··· RAW DATA

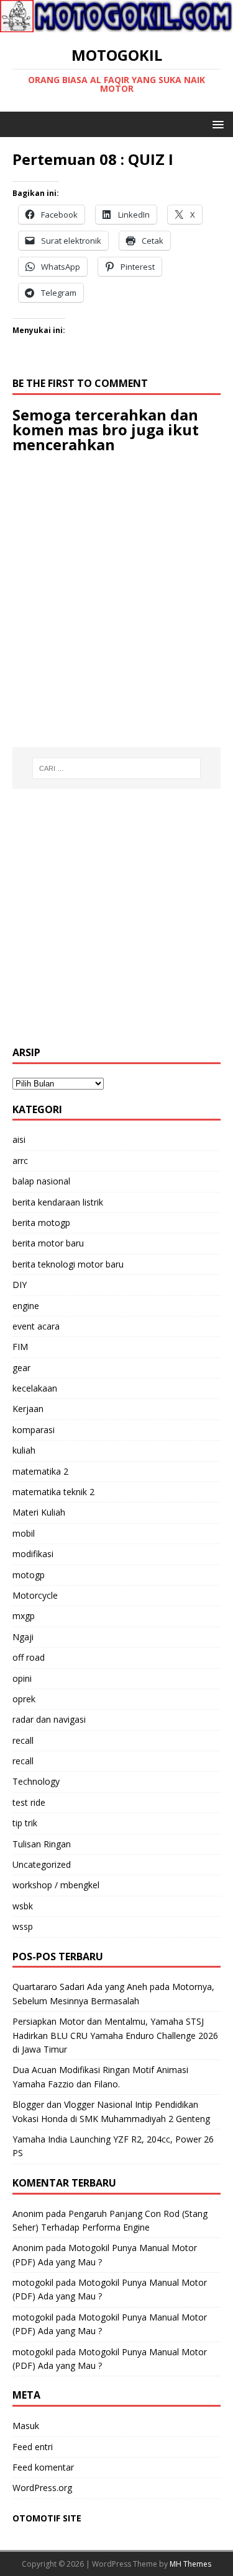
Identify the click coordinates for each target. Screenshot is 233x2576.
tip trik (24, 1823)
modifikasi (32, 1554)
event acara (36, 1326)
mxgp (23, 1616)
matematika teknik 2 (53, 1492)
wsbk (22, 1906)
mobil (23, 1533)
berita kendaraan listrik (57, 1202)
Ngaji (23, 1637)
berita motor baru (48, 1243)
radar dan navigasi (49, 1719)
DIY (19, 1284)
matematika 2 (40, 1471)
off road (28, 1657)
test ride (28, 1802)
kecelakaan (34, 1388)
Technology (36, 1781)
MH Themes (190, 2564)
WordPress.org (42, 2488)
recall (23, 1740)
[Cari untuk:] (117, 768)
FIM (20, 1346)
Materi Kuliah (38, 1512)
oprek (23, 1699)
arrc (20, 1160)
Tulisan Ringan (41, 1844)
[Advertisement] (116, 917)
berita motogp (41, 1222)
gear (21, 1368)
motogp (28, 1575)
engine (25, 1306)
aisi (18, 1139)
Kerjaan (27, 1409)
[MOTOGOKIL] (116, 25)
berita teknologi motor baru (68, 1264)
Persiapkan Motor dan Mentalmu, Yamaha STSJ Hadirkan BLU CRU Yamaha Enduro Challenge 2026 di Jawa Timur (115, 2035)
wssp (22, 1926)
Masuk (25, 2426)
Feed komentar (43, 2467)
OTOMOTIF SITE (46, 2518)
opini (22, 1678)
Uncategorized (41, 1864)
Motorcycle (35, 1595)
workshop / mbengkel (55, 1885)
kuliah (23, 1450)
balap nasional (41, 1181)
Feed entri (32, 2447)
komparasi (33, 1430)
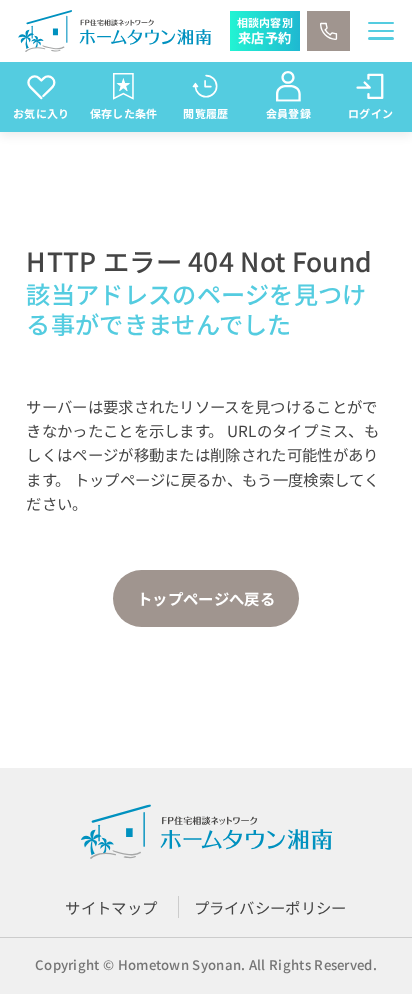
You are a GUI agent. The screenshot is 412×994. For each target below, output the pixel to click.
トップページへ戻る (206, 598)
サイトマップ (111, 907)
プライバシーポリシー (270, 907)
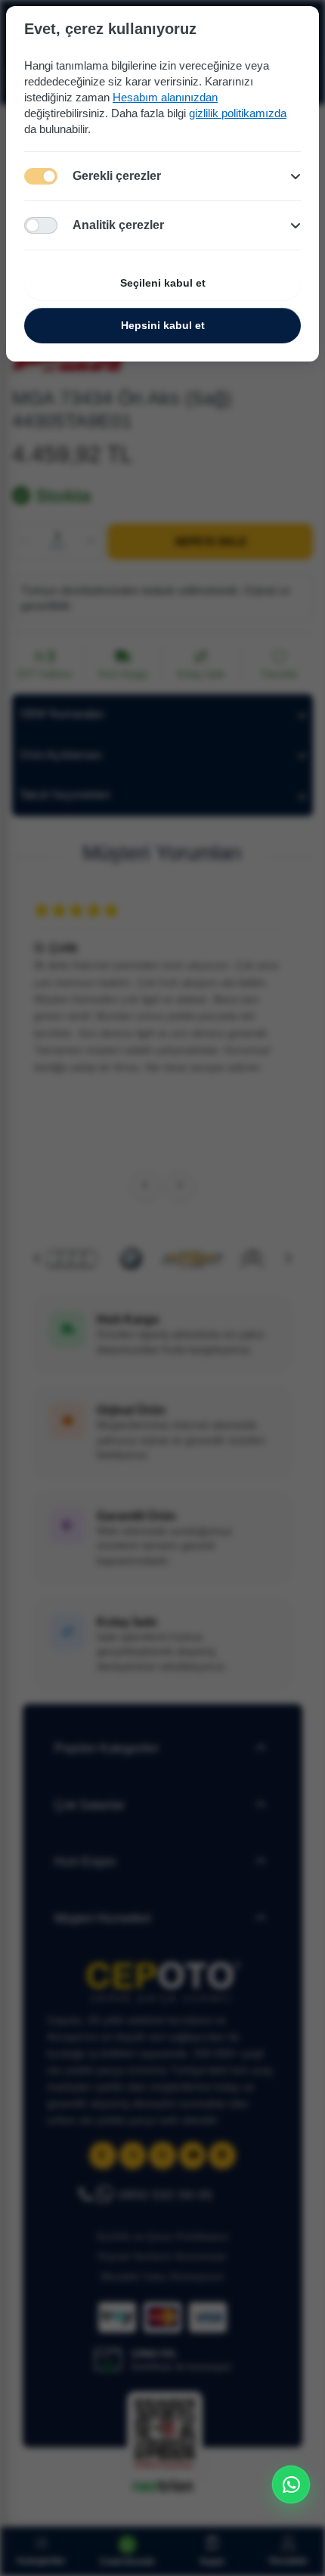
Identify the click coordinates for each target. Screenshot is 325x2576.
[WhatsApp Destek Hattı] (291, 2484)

······

# REQUIRED WORK
Go through the data above and transcribe it in full, omitting any image.

# SOLVED PROBLEM
Identify the click coordinates for each target. Screenshot is 233x2576.
tip trik (24, 1823)
modifikasi (32, 1554)
event acara (36, 1326)
mxgp (23, 1616)
matematika teknik 2 (53, 1492)
wsbk (22, 1906)
mobil (23, 1533)
berita kendaraan listrik (57, 1202)
Ngaji (23, 1637)
berita motor baru (48, 1243)
radar dan navigasi (49, 1719)
DIY (19, 1284)
matematika 2 (40, 1471)
off road (28, 1657)
test ride (28, 1802)
kecelakaan (34, 1388)
Technology (36, 1781)
MH Themes (190, 2564)
WordPress.org (42, 2488)
recall (23, 1740)
[Cari untuk:] (117, 768)
FIM (20, 1346)
Materi Kuliah (38, 1512)
oprek (23, 1699)
arrc (20, 1160)
Tulisan Ringan (41, 1844)
[Advertisement] (116, 917)
berita motogp (41, 1222)
gear (21, 1368)
motogp (28, 1575)
engine (25, 1306)
aisi (18, 1139)
Kerjaan (27, 1409)
[MOTOGOKIL] (116, 25)
berita teknologi motor baru (68, 1264)
Persiapkan Motor dan Mentalmu, Yamaha STSJ Hadirkan BLU CRU Yamaha Enduro Challenge 2026 di Jawa Timur (115, 2035)
wssp (22, 1926)
Masuk (25, 2426)
Feed komentar (43, 2467)
OTOMOTIF SITE (46, 2518)
opini (22, 1678)
Uncategorized (41, 1864)
Motorcycle (35, 1595)
workshop / mbengkel (55, 1885)
kuliah (23, 1450)
balap nasional (41, 1181)
Feed entri (32, 2447)
komparasi (33, 1430)
You are a GUI agent. The screenshot is 412×994. For each target below, output the pixel to click.
トップページへ戻る (206, 598)
サイトマップ (111, 907)
プライバシーポリシー (270, 907)
Identify the click coordinates for each target. Screenshot is 325x2576.
[WhatsApp Destek Hattı] (291, 2484)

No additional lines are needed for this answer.